■ **Things to do**:
A. Using the Brainspark interim results announcement below, decide whether each statement agrees with it: (i) the Company made a profit before taxation in the six months ended 30 June 2009; (ii) Brainspark's equity stake in GeoSim was reduced to 13.4%; (iii) the Group's cash position at 30 June 2009 was £1.05 million. Answer yes or no for each and quote the exact words of the announcement that settle it.
B. Proceed with the Brainspark interim results announcement below, picking up directly after its final sentence.

■ **Passage to read**:
___

Interim Results and LAC Updat

RNS Number : 9928Z
Brainspark PLC
30 September 2009
 






30 September 2009


Brainspark plc

('Brainspark or the 'Company')


Unaudited interim results for the six month period ended 30 June 2009


Update on London Asia Capital plc arrangements



Chairman's Statement


In the six months ended 30 June 2009, the Company made a loss before taxation of £194,000, compared to a profit in the comparative period last year of £12,000. Brainspark's efforts in the period were devoted to the development of China IPO Group PLC ('China IPO'), our wholly-owned investment company focusing on opportunities in China, and the finalising of the contract between London Asia Capital plc ('LAC') and China IPO which was signed on 30 June 2009. In addition, Brainspark's management continued to realise value from its existing UK asset portfolio, with proceeds being utilized to develop its Chinese operations. 


Financial Summary

The consolidated net asset value at 30 June 2009 was £1.05 million, down from £1.24 million at 31 December 2008. At 30 June 2009, Brainspark's mid-market share price of 0.225p valued the company at £0.74 million against a consolidated net asset value of £1.05 million. The Group's cash position at 30 June 2009 was £183,000.


First Half 2009 Events

A General Meeting was held on 22 April 2009, where the Company requested the consent of its shareholders to eliminate (i) its share premium account and (ii) the deferred shares of 0.01 penny each that were created in 2005 (the 'Deferred Shares'). At the same time, the Company requested shareholders' consent to eliminate the Deferred Shares. All resolutions were approved by shareholders and the capital reduction has been granted.


On 30 June 2009 China IPO agreed new terms with LAC. Under these new terms China IPO was entitled to receive a success fee based solely on the return of cash to LAC shareholders. The agreement provided that China IPO would receive a rising percentage fee of the cash returned to LAC shareholders on or before 31st December 2012As detailed below Brainspark has today accepted an offer to terminate this agreement with LAC.


Portfolio Review

In the first week of January 2009 the Company completed the disposal of Fortune Cookie. The Company has a carrying interest in any future sale of Fortune Cookie at a valuation exceeding £1.8m.


As announced on 30 June 2009, at the end of January 2009 GeoSim accepted a $1m loan from US investors which resulted in Brainspark's equity stake in GeoSim being reduced to 13.4%. The investment in GeoSim has been written down to zero by the Board of Brainspark. As announced on 30 June 2009 Brainspark has received an approach for its shares in GeoSim, further details of which are provided below.


During the first six months of 2009, Brainspark provided China IPO with working capital loans totalling £245,000.


Brainspark currently has investments in six companies spread across the UK, Italy, Israel, United States and China.


Events for the second half of 2009

On 1 July 2009 Francesco Gardin, Chairman of the Companyentered into an option agreement with Moggle, Inc. ('Moggle') about the possible sale of his £218,000 convertible loan in Brainspark. Moggle (OTC BB: MMOG.OB) is a Philadelphia based entertainment media company focusing on massively multiplayer new generation 3D online games. Mr Alfredo Villa, Non-Executive Director of Brainspark, is a non-Executive Director of Moggle and 13% shareholder. This option can only be exercised by Moggle after 1 October 2009 and the transfer of the option is, inter alia, subject to the approval of the Board of Brainspark. The option agreement between Francesco Gardin and Moggle has not changed the terms of the Company's convertible loan with Francesco Gardin. The £218,000 convertible loan is part of the $1m personal guarantee to Infusion 2002 Limited made by the Chairman of the Company. The conversion price of the instrument is at 0.46p.

___

■ **Material provided**:
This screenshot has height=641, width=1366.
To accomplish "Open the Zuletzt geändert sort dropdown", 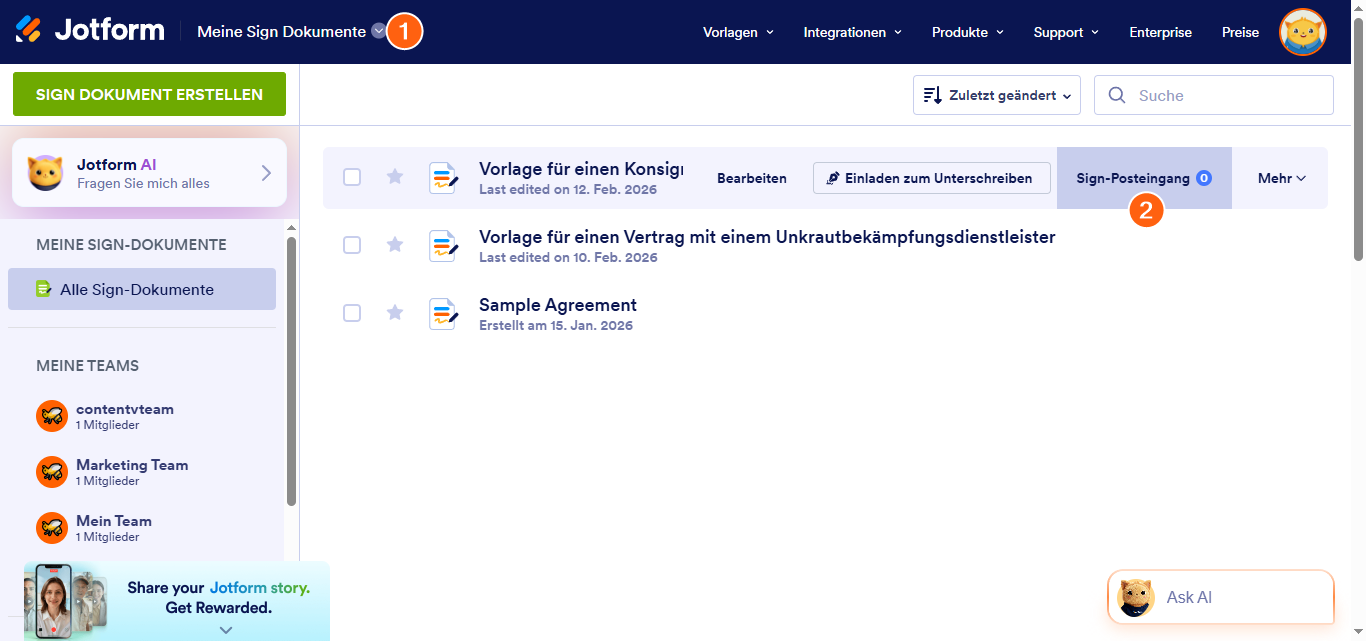I will coord(995,94).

___

■ **Answers to the exercises**:
A.
(i) No: "the Company made a loss before taxation of £194,000"
(ii) Yes: "resulted in Brainspark's equity stake in GeoSim being reduced to 13.4%"
(iii) No: "The Group's cash position at 30 June 2009 was £183,000."

B.
Separately Moggle has made an indicative offer to the board of Brainspark to acquire Brainspark's 13.4% equity stake in GeoSim. It is anticipated that the consideration will be satisfied by Moggle issuing Moggle paper to Brainspark shareholdersThe transaction has yet to be completed and remains subject to, inter alia, further negotiations and agreement of terms between Moggle and Brainspark. Brainspark will make further announcements in due course with regards to GeoSim.


Board Changes

On 2August 2009 the Company announced that Dennis Bailey and David Meacher had resigned from the Board of Brainspark and that Alfredo Villa and Alessandro Malacart were proposed to join the Board as Non-Executive Directors. On 1September 2009 the Company announced their appointments as Non-Executive Directors of the Company. 


On 1 September 2009 Mr Dennis Bailey also resigned from the Board of China IPO, together with The Earl of Cromer and Mr Patrick Go.


The Company has today announced the appointment of Haresh Kanabar as a Non-Executive Director of the Company with immediate effect. 


Change of Nominated Adviser and Broker

On 27 August 2009 Beaumont Cornish resigned as nominated adviser and broker. On 18 September 2009, Allenby Capital Limited were appointed as Company nominated adviser and broker.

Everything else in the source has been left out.